### SUPPLIED RECORDS
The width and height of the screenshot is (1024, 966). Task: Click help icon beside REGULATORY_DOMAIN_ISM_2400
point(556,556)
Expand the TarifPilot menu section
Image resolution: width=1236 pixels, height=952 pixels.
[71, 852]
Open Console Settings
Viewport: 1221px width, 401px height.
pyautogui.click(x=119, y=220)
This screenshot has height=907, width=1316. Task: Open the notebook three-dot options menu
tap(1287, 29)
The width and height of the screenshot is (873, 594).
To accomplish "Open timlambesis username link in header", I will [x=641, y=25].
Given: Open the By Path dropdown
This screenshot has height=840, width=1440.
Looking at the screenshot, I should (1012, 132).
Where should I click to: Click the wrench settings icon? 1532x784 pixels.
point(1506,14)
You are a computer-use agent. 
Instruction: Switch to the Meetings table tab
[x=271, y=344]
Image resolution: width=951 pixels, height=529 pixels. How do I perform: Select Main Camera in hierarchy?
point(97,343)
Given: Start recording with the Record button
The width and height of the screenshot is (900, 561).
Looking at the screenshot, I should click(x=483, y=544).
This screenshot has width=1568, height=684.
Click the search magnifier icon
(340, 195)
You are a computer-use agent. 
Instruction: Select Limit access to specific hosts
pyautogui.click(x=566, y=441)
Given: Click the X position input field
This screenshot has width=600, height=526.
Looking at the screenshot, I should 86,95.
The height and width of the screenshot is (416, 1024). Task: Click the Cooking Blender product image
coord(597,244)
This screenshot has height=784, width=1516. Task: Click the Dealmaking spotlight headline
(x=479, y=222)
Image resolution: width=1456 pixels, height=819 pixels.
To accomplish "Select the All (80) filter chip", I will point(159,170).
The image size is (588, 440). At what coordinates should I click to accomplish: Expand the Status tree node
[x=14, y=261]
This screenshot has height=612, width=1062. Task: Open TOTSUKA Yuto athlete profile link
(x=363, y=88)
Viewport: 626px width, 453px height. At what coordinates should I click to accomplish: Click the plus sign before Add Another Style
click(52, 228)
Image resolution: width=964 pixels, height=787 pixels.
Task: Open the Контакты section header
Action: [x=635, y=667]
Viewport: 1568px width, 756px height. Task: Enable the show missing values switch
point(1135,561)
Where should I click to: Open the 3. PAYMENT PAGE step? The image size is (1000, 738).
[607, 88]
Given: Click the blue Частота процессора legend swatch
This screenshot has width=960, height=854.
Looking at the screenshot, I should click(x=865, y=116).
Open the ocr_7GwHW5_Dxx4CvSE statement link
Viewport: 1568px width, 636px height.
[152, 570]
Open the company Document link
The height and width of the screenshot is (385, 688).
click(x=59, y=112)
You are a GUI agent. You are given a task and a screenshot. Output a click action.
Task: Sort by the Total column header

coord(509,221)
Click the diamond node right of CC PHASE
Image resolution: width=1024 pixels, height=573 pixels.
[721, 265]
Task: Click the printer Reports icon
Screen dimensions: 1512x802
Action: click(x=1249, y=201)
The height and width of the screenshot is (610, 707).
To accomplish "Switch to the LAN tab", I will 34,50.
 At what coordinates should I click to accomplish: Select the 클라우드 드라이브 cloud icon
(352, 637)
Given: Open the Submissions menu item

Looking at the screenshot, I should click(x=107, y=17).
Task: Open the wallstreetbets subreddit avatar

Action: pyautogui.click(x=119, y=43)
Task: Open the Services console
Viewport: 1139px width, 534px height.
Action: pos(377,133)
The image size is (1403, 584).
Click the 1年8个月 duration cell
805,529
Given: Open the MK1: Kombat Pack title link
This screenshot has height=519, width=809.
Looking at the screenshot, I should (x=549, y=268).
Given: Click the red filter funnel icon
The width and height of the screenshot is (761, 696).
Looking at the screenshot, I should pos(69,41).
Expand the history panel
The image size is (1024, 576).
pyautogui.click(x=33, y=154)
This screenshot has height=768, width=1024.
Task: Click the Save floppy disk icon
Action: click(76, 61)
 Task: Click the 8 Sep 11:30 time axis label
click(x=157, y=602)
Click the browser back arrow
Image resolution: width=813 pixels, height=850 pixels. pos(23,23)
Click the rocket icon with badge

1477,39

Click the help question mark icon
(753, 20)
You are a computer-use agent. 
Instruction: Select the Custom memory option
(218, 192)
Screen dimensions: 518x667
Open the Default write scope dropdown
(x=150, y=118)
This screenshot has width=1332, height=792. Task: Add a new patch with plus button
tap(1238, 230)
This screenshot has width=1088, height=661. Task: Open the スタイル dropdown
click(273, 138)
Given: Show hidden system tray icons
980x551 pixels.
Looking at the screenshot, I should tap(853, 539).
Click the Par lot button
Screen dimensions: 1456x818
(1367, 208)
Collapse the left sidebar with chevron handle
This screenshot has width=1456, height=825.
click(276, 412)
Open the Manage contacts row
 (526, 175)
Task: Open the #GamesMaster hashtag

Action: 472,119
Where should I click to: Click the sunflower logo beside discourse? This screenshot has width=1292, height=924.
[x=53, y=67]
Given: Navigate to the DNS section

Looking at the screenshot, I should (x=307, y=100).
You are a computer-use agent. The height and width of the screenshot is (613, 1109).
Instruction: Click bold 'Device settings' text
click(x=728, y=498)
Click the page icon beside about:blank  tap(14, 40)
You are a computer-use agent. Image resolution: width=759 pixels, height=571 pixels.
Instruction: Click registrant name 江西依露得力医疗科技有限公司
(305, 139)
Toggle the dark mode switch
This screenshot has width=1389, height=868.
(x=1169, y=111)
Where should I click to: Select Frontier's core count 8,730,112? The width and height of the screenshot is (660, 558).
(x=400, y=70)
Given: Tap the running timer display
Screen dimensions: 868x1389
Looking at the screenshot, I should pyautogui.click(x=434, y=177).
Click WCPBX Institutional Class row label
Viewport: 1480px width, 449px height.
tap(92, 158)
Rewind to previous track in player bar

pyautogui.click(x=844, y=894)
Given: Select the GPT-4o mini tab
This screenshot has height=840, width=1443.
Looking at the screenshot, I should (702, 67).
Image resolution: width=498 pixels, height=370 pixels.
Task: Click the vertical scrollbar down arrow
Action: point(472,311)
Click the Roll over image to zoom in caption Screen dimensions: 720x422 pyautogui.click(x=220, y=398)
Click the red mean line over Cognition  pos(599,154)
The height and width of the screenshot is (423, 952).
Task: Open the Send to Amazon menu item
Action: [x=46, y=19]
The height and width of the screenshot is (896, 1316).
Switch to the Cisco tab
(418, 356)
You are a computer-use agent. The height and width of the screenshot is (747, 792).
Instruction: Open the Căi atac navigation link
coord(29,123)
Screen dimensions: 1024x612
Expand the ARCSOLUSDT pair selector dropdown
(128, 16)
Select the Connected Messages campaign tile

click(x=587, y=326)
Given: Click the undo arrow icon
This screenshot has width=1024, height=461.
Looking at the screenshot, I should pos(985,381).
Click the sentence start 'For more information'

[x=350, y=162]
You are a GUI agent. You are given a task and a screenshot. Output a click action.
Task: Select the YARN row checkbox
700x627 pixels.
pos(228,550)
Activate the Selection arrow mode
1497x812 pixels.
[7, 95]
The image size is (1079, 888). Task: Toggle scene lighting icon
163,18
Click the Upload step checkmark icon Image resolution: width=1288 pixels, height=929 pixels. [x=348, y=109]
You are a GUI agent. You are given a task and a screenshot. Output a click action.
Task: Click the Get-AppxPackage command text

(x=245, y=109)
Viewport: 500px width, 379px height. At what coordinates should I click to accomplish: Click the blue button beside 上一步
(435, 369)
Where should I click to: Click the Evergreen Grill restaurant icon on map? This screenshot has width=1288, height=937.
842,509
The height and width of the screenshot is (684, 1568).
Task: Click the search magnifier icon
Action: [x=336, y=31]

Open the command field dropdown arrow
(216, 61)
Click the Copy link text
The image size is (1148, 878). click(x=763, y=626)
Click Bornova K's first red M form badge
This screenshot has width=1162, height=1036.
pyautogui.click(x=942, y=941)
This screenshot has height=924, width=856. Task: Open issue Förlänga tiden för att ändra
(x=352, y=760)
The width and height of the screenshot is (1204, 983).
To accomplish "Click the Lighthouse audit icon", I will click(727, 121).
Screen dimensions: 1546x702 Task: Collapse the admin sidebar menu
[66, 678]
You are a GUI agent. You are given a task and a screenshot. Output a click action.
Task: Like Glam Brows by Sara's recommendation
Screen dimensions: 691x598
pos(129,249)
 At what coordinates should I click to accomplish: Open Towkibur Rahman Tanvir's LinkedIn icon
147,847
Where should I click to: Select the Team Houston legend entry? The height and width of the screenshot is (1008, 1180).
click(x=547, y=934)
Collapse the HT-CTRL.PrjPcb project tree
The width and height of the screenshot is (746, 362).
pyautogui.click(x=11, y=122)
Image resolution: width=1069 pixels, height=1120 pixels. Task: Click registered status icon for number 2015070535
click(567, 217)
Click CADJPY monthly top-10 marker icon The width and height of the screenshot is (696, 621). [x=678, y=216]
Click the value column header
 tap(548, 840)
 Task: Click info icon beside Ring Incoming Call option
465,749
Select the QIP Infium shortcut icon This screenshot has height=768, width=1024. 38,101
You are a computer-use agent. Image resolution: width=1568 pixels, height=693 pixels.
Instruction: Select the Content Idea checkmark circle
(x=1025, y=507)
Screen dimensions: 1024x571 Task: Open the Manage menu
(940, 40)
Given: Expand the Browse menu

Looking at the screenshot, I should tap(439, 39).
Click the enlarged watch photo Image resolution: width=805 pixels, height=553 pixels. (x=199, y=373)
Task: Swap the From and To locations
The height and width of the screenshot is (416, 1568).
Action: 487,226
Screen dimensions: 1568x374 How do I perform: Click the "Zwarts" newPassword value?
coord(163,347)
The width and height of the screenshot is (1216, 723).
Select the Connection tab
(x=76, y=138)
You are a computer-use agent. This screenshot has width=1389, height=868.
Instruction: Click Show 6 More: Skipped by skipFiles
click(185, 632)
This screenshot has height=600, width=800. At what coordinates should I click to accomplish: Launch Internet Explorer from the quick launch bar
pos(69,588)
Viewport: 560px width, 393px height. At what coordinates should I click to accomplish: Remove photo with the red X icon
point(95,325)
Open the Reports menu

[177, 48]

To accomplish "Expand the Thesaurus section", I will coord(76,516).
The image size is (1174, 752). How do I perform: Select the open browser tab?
######
Copy out the lines above word for word, starting at the first line and ending at the line that contains "pyautogui.click(x=566, y=441)", with both of those lines included.

→ **WRITTEN ANSWER**
The width and height of the screenshot is (1024, 966). Task: Click help icon beside REGULATORY_DOMAIN_ISM_2400
point(556,556)
Expand the TarifPilot menu section
Image resolution: width=1236 pixels, height=952 pixels.
[71, 852]
Open Console Settings
Viewport: 1221px width, 401px height.
pyautogui.click(x=119, y=220)
This screenshot has height=907, width=1316. Task: Open the notebook three-dot options menu
tap(1287, 29)
The width and height of the screenshot is (873, 594).
To accomplish "Open timlambesis username link in header", I will [x=641, y=25].
Given: Open the By Path dropdown
This screenshot has height=840, width=1440.
Looking at the screenshot, I should (1012, 132).
Where should I click to: Click the wrench settings icon? 1532x784 pixels.
point(1506,14)
You are a computer-use agent. 
Instruction: Switch to the Meetings table tab
[x=271, y=344]
Image resolution: width=951 pixels, height=529 pixels. How do I perform: Select Main Camera in hierarchy?
point(97,343)
Given: Start recording with the Record button
The width and height of the screenshot is (900, 561).
Looking at the screenshot, I should click(x=483, y=544).
This screenshot has width=1568, height=684.
Click the search magnifier icon
(340, 195)
You are a computer-use agent. 
Instruction: Select Limit access to specific hosts
pyautogui.click(x=566, y=441)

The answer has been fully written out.